Purpose: To assess the correlation and reproducibility of retinal vascular geometric measurements obtained from two stereo-paired fundus images.Methods: Thirty stereoscopic pairs of color optic disc-centered photographs from the Blue Mountains Eye Study were analyzed. Side-by-side grading was performed by a single grader, using semi-automated computer software to quantify the following retinal geometric parameters: (1) retinal arteriolar/venular caliber (CRAE/CRVE); (2) arteriole-to-venule ratio (AVR); (3) branching angle; and (4) tortuosity. We used Pearson correlation (r), intra-class correlation coefficient (ICC), and Bland-Altman plots to assess within-pair correlation and reproducibility for each parameter measured.Results: Inter- and intra-grader r and ICC were high (all r > 0.90 and ICC > 0.90), except for branching angle (ICCs between 0.69–0.83).
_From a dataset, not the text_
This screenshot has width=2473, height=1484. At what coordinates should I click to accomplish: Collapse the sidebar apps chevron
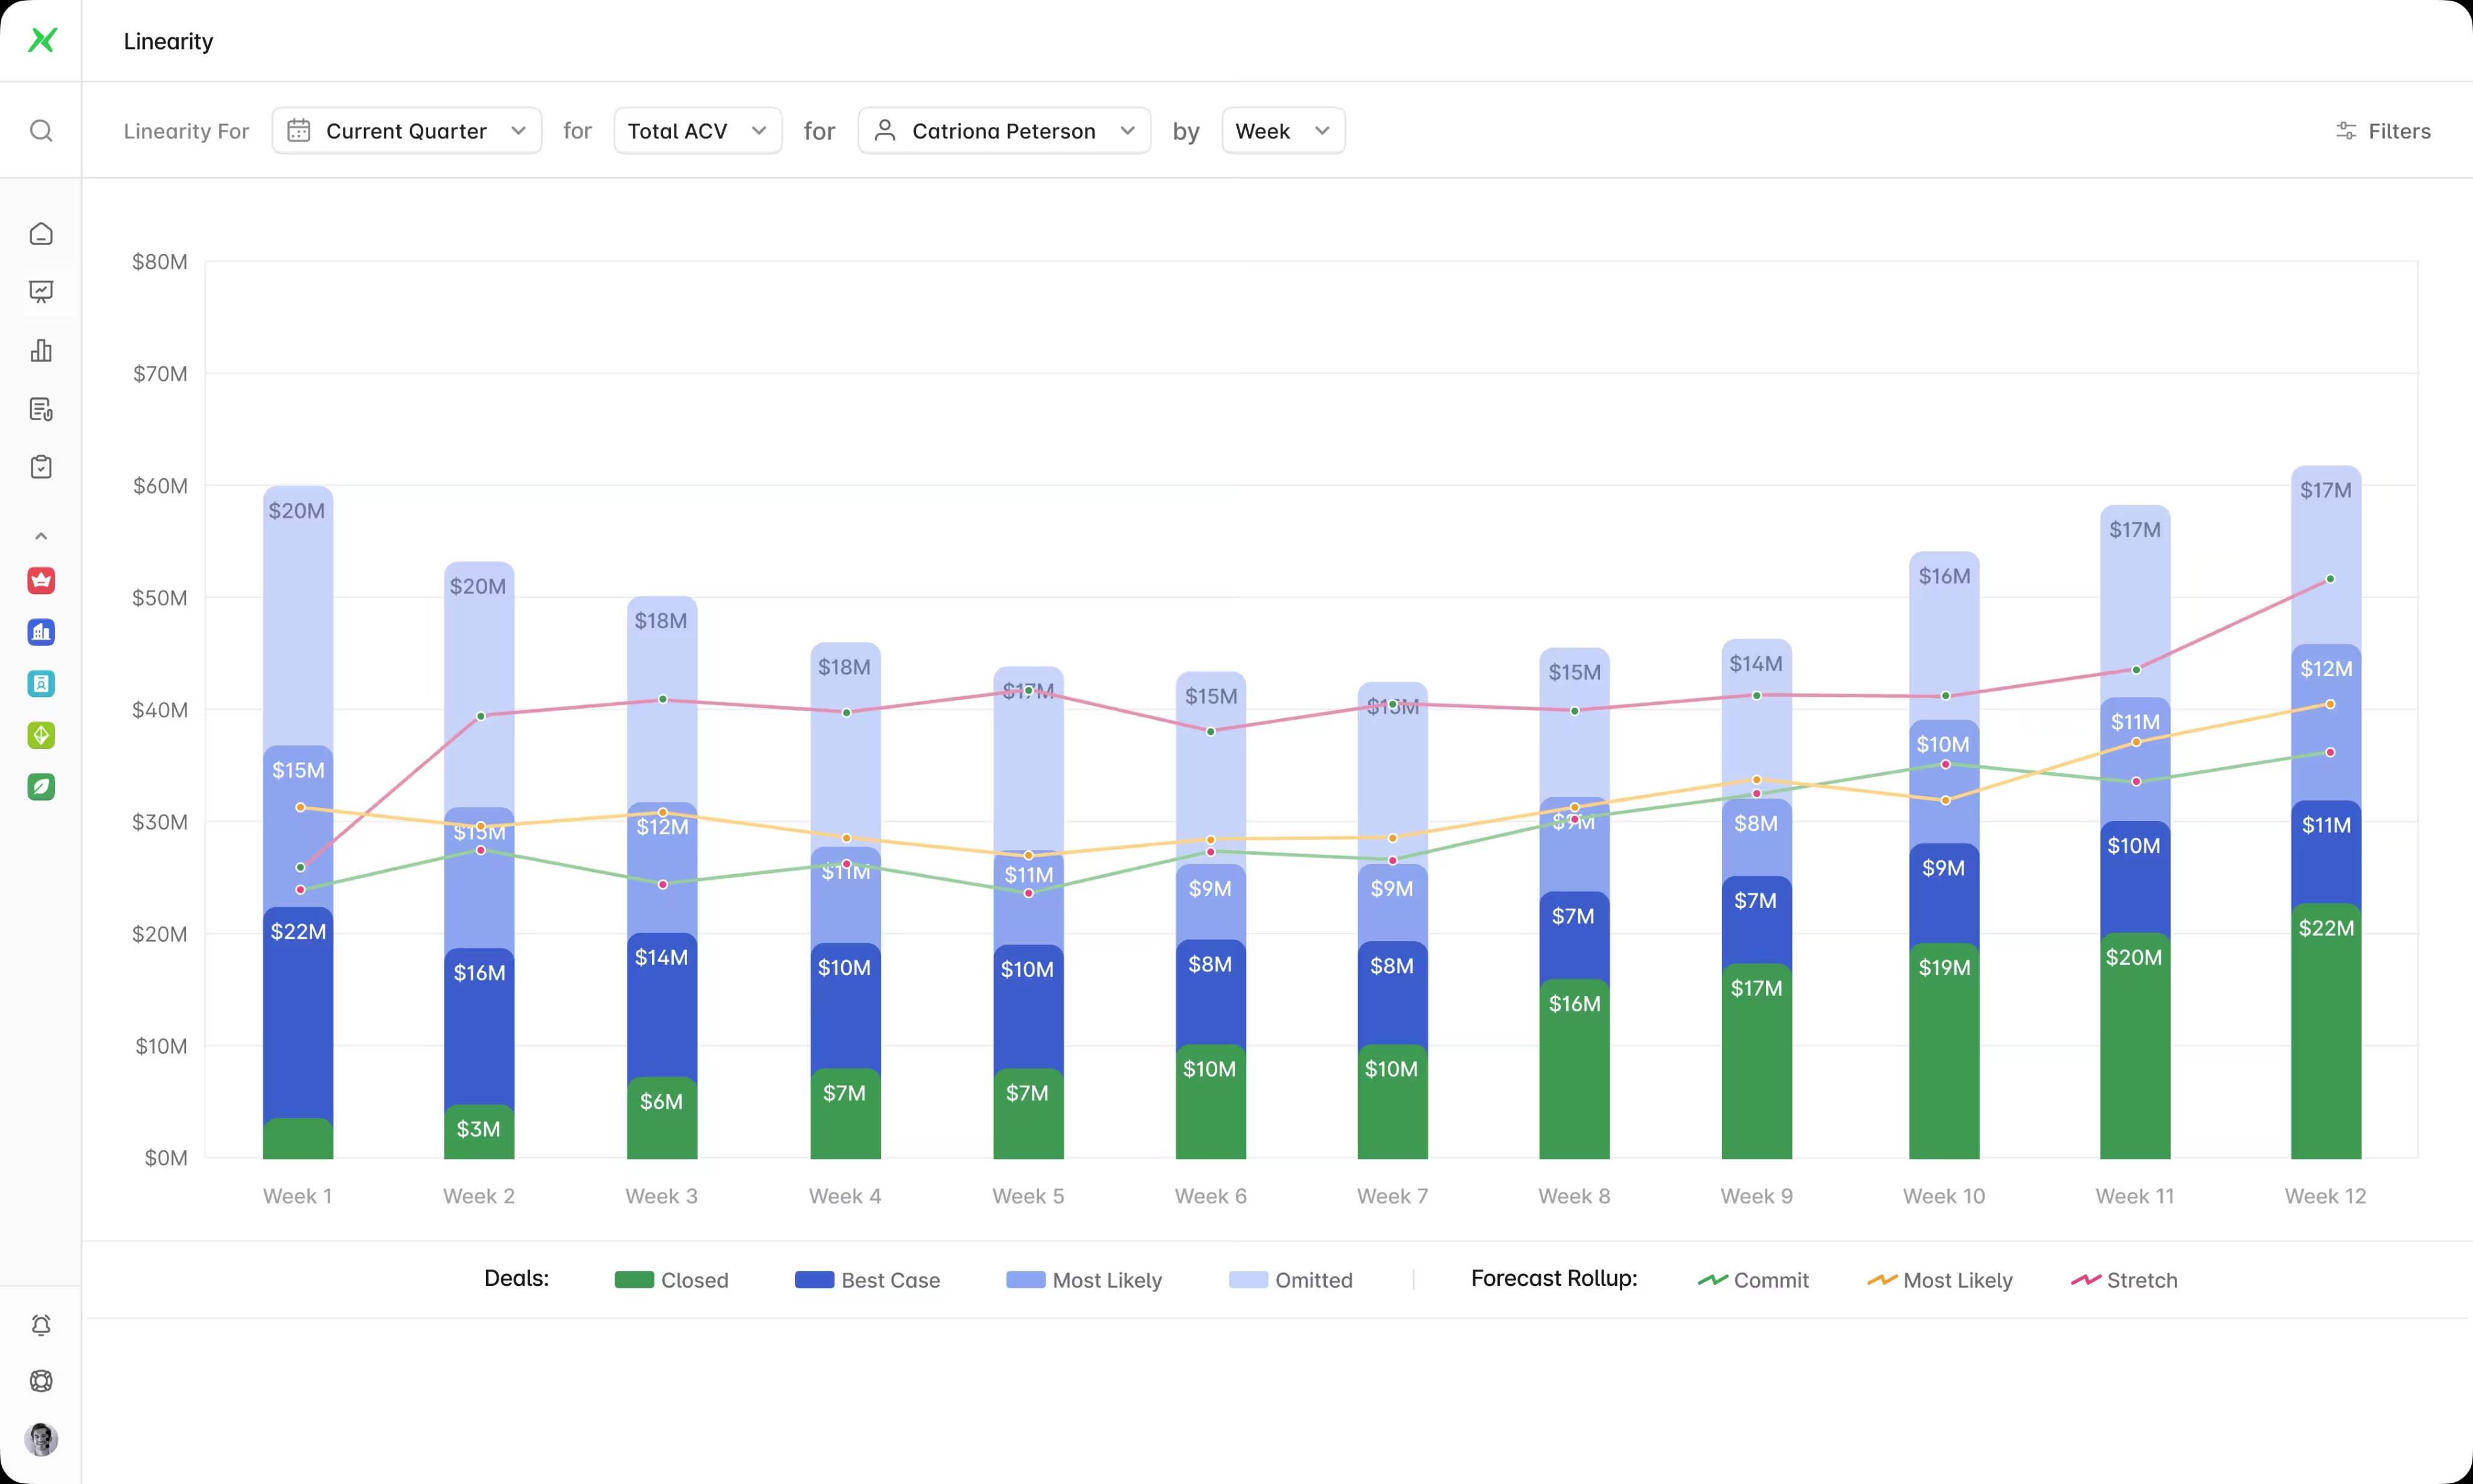[x=41, y=536]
There was no significant difference between within-pair means of all retinal vascular geometric parameters, before and after excluding poor quality images. CRAE, CRVE, AVR, and arteriolar and venular tortuosity showed very high within-pair correlation and agreement (all r > 0.80 and all ICC > 0.90 respectively). Arteriolar and venular branching angles demonstrated moderate within-pair correlation (r = 0.65 and r = 0.62, respectively) and within-pair agreement (ICC = 0.76 and ICC = 0.77, respectively).Conclusions: Use of computer-assisted software to measure retinal vascular geometric parameters from paired fundus images was highly repeatable and is robust to differences in photographic angles of paired stereo images. Such measurements can be applied to evaluate temporal changes in longitudinal studies.